Smith labelled CDB’s partnership in BNTF with Guyana its flagship programme for direct poverty reduction, since it positively impacts persons’ lives in direct, practical and positive ways.

He said that BNTF will continue to address problems persons face on a daily basis, ranging from access to important places to citizen security. However, he added that as the country continues to grow and develop, its needs will decrease as will the amount of funding provided by the bank.

Asked how the bank assesses the projects carried out by the country, Smith said that they are very stringent supervisory provisions.

“What we do is we supervise the implementation of our projects very, very closely. Having said that, it does not mean that we have an absolutely perfect record. There are so many projects going on and we can’t manage them every day,” Smith said.
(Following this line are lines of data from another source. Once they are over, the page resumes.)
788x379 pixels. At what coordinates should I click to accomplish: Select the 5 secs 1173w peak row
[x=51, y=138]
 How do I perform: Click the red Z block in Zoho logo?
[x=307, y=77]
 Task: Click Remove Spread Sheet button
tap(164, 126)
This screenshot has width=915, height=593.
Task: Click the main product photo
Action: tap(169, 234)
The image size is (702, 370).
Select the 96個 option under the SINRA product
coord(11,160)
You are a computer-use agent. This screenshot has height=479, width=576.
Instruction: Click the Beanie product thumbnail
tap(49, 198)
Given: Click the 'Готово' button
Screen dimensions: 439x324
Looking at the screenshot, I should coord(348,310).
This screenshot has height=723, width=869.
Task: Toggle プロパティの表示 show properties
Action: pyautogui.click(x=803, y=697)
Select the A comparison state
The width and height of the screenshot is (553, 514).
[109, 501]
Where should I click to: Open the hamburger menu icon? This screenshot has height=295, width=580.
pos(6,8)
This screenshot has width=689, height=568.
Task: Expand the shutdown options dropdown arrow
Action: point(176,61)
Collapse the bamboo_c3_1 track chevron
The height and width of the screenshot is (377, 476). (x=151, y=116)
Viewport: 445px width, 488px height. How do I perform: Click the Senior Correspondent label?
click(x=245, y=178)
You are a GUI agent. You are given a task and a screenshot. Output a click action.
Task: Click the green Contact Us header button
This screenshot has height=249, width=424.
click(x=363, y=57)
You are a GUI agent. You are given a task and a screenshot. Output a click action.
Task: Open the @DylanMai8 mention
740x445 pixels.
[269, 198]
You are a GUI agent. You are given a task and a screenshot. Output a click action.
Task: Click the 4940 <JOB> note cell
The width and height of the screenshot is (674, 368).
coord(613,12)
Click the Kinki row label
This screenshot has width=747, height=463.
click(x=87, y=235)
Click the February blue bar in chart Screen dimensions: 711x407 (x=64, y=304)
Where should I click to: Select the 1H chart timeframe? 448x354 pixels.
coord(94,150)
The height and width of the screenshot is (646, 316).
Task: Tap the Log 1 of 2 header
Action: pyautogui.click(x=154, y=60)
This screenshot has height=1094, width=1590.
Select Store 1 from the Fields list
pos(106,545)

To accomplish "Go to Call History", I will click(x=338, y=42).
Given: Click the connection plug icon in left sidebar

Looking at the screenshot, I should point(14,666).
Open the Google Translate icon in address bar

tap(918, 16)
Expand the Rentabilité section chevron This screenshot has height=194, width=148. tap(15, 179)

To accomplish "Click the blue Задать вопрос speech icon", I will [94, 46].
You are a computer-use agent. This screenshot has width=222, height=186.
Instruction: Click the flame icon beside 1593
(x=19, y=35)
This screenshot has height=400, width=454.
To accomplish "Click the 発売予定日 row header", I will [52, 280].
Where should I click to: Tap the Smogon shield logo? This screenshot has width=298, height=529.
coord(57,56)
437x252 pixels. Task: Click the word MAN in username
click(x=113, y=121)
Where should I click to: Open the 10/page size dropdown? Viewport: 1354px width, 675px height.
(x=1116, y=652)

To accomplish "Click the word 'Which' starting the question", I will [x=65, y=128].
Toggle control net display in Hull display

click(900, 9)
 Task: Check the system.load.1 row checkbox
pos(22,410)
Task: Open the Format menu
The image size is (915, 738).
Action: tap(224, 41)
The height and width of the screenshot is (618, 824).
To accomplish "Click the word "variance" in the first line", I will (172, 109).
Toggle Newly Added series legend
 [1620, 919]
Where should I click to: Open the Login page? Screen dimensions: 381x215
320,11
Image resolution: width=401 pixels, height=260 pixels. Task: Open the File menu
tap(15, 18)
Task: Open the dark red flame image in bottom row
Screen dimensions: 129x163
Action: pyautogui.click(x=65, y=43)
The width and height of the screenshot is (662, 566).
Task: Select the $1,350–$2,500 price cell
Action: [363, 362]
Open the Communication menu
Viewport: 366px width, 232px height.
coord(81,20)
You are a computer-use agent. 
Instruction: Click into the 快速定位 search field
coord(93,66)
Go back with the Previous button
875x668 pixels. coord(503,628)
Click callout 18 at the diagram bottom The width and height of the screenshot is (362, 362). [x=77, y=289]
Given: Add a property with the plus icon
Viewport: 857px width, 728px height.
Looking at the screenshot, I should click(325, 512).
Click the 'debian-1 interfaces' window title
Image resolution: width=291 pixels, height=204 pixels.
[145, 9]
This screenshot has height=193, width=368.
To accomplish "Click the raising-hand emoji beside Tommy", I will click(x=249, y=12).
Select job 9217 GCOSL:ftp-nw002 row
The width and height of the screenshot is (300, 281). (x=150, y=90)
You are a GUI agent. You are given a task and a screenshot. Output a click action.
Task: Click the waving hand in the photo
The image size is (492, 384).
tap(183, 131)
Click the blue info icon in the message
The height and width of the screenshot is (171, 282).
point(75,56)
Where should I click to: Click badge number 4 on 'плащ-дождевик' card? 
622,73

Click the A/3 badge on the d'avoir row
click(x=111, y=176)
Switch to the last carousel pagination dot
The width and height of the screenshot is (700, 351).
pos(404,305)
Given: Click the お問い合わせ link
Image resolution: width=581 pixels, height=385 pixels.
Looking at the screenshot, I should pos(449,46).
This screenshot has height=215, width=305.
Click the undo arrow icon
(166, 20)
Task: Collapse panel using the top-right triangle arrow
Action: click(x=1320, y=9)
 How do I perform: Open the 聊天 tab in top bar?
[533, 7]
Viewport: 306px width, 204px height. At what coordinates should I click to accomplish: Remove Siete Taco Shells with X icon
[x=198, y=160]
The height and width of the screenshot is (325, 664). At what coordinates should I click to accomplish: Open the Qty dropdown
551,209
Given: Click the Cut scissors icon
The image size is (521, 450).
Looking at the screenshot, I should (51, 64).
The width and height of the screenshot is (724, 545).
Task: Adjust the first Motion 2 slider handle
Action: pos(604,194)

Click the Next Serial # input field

In the CDB’s 5th and 6th cycles alone, there were over 1,000 sub-projects being carried out. Smith also admitted there are instances where projects have not been implemented as effectively as they should have been, but did not identify specific instances.

Singh, however, highlighted a few areas where BNTF, Guyana did not perform as well as they would have liked.

Some of the difficulties to which Singh alluded include the acquisition of land titles to carry out land-related projects and the unpredictability of drilling wells (whether or not you will find water at a drill site). He also said that because the projects target far-reaching areas, there are usually difficulties accessing these locations.

Notwithstanding these setbacks, Singh said that Guyana continues to set the pace in terms of project implementation. In fact, he said, projects completed under BNTF 5 were so highly rated that Guyana received an additional US$3 million.

Smith said that CDB’s biggest challenge is acquiring adequate resources to satisfy the needs of their member countries. He said that the bank is constantly challenged by its members to demonstrate positive results and added that positive results serve as an incentive for donors to continue making contributions.

He said the donors are very serious about the contributions which they make, since it comes from very scarce tax payers’ money.

One way of winning donor confidence, he said, was to continue documenting success stories. “When we can document these stories and feed them back to the donors. It helps to generate more donations, so they can come closer to closing the gap between the need and the available funding,” Smith said.

All CDB member countries, including Guyana, are donors to the SDF of the BNTF. The biggest donors are the UK, Canada, Trinidad and Tobago and Jamaica.